Thursday, February 28, 2013

Mexican Wrestling, Ellen, & An Old Jew

"There's always something to write about."
"What are you gonna do, then?
I pointed at my bottle and picked it up.
"How are you gonna make it?" he asked.
"Seems like I've heard that question all my life."

Ham On Rye -Charles Bukowski


A strong, non watered down Makers Mark and a potent batch of pineapple express fought valiantly against the motivation I mustered. I finally clicked off of Facebook. There were no more notifications. I needed to write, no excuses. For motivation I bought a wireless keyboard for my iPad, but it is broken. The y is switched with the z and most of the punctuation are switched with umlauts. What the fuck - not even a question mark. I've been torn about what to write for this post, and what to write about for the blog in general. It started on an unexpected high with days of road tripping and nights of incessant bourbon chugging and bluegrass listening. Nate accidentally brought a black whore back to our room for Christ's sake. Compared to that level of unfathomable ridiculousness, what I've been doing in LA has seemed unexciting and too boring to write about. But thats just pessimistic bullshit. Now that I have a little money and some options, I can set myself in the right direction. This blog is a fairly accurate representation of my life's status, and it has been floundering. In search of a direction, and partially inspired by having just read Bukowski's Ham On Rye, I figured I could start calling myself a writer, and well, actually pursue writing. Obviously that means continuing this blog indefinitely, but perhaps I may even try my hand at writing a screenplay. How hard can it be? Curious about it, and having never read one before, I bought and read the screenplay for Lincoln. My suspicions, of course, proved be true, as it seemed about as hard to write as a children's picture book.

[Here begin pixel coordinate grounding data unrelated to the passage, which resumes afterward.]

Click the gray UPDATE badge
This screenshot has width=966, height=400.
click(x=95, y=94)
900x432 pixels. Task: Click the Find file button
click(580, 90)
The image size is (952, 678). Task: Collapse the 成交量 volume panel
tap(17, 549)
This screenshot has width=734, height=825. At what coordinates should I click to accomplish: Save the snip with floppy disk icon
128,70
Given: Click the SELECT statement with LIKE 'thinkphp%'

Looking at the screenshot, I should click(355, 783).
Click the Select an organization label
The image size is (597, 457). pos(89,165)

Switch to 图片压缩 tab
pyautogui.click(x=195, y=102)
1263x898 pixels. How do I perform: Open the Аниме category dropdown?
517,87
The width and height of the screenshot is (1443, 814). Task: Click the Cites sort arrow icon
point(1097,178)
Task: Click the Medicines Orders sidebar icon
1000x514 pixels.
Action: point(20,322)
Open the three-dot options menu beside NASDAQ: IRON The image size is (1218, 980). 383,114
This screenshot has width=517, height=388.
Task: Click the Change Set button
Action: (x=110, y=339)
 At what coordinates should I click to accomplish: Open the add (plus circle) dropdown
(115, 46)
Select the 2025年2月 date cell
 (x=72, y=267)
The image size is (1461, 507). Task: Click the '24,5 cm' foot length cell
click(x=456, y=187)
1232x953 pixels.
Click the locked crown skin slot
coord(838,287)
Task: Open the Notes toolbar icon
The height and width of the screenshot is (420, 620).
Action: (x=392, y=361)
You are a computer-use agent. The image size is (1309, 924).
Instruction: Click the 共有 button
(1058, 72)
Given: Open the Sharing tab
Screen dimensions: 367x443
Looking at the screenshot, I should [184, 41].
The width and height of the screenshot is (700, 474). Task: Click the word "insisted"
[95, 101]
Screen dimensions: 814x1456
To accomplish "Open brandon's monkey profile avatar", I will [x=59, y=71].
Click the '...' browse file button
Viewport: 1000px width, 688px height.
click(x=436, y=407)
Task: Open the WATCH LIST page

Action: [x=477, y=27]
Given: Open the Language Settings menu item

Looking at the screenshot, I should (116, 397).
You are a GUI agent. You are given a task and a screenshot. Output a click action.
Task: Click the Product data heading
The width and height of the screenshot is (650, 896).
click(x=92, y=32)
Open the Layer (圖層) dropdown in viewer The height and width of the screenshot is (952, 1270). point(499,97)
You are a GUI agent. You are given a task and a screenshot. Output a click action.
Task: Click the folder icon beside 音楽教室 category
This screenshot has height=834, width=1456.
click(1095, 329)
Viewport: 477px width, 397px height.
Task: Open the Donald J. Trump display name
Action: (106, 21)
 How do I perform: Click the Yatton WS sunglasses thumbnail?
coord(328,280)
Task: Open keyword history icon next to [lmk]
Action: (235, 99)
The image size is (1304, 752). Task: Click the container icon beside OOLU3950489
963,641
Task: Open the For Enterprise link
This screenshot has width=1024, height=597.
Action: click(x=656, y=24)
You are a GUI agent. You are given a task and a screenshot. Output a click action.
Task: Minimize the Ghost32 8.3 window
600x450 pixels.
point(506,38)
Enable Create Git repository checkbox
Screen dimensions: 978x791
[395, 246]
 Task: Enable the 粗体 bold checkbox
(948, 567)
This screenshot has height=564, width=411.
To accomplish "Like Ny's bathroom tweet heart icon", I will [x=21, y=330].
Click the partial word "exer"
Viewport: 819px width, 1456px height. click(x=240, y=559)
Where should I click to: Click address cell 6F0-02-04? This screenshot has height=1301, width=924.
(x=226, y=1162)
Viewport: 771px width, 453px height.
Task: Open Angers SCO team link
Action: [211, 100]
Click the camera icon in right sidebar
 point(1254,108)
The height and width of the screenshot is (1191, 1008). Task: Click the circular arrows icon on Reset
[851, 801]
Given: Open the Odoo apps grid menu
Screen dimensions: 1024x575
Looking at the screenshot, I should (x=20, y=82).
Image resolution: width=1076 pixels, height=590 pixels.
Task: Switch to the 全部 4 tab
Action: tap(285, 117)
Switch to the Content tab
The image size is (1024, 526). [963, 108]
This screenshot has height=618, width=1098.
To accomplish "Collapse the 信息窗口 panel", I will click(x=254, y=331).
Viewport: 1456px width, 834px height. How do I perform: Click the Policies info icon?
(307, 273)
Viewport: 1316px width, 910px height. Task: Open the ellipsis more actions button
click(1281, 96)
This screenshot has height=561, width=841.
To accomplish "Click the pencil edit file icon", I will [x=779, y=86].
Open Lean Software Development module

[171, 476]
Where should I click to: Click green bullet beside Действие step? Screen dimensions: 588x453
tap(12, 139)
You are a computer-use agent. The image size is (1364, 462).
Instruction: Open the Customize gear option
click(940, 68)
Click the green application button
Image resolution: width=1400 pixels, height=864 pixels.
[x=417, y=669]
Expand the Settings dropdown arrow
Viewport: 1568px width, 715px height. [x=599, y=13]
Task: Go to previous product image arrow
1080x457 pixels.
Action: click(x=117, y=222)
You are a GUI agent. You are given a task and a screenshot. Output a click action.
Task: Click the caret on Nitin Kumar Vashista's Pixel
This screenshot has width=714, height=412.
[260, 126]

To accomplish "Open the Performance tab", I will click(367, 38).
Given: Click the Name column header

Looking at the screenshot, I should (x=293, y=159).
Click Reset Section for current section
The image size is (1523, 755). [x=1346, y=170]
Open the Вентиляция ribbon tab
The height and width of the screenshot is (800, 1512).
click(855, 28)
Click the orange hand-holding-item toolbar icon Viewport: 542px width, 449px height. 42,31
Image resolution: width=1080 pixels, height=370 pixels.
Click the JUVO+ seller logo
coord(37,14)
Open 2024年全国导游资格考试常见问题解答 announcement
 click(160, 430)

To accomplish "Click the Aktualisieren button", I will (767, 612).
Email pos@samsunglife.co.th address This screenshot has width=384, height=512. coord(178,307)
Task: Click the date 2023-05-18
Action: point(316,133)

I never called myself a writer. Even the decision to keep track of this journey was an afterthought. In December all I knew was that my friends and I drank in unpredictable excess, we were going to Vegas and I had the opportunity to string the inevitable decadence into a blog. Events transpired, absurdity ensued and despite my uncertainty, I managed to piece it all together in a fairly sensical manner. Now I'm in Los fucking Angeles, the practical epicenter of writing culture and opportunity in the United States. Calling myself a writer seems a logical step. An initial worry, though, especially with a cache of potential travel money, was my uncertainty that I could find enough to write about here. Then I remembered something I wrote in a previous post;

"Should this beautiful, momentous wave crash in California, drain painfully into the Pacific and suck my newfound metaphysical Glory into the bowels of the perpetually numb? Fuck That. I'm staying on board, riding this westward blowing whim and continuously billowing the sails of my life with unimaginable hilarity and fortuitous adventure." -The Impasse

So I decided to stop being a negative bitch and find some shit to do, some weird, funny shit. Using Google, I quickly found a list of ways to explore some of the most ridiculous things that L.A. has to offer. It includes a violent women's roller derby, free prophetic readings at the Pasadena International House of Prayer, a Mexican wrestling circus with nudity and midgets (announced by Drew Carey and Fred Armison), a nightclub called the California Institute of Abnormal Arts described as "equal parts bad acid trip and carnival sideshow of atrocity," a massive 90's mashup party, a drive in theater that plays The Goonies, the L. Ron Hubbard Scientology exhibition, an lhilarious Mexican drag show, and so on... Theres even a bar, only 2 miles away, that has fucking turtlez races on Thursday nights.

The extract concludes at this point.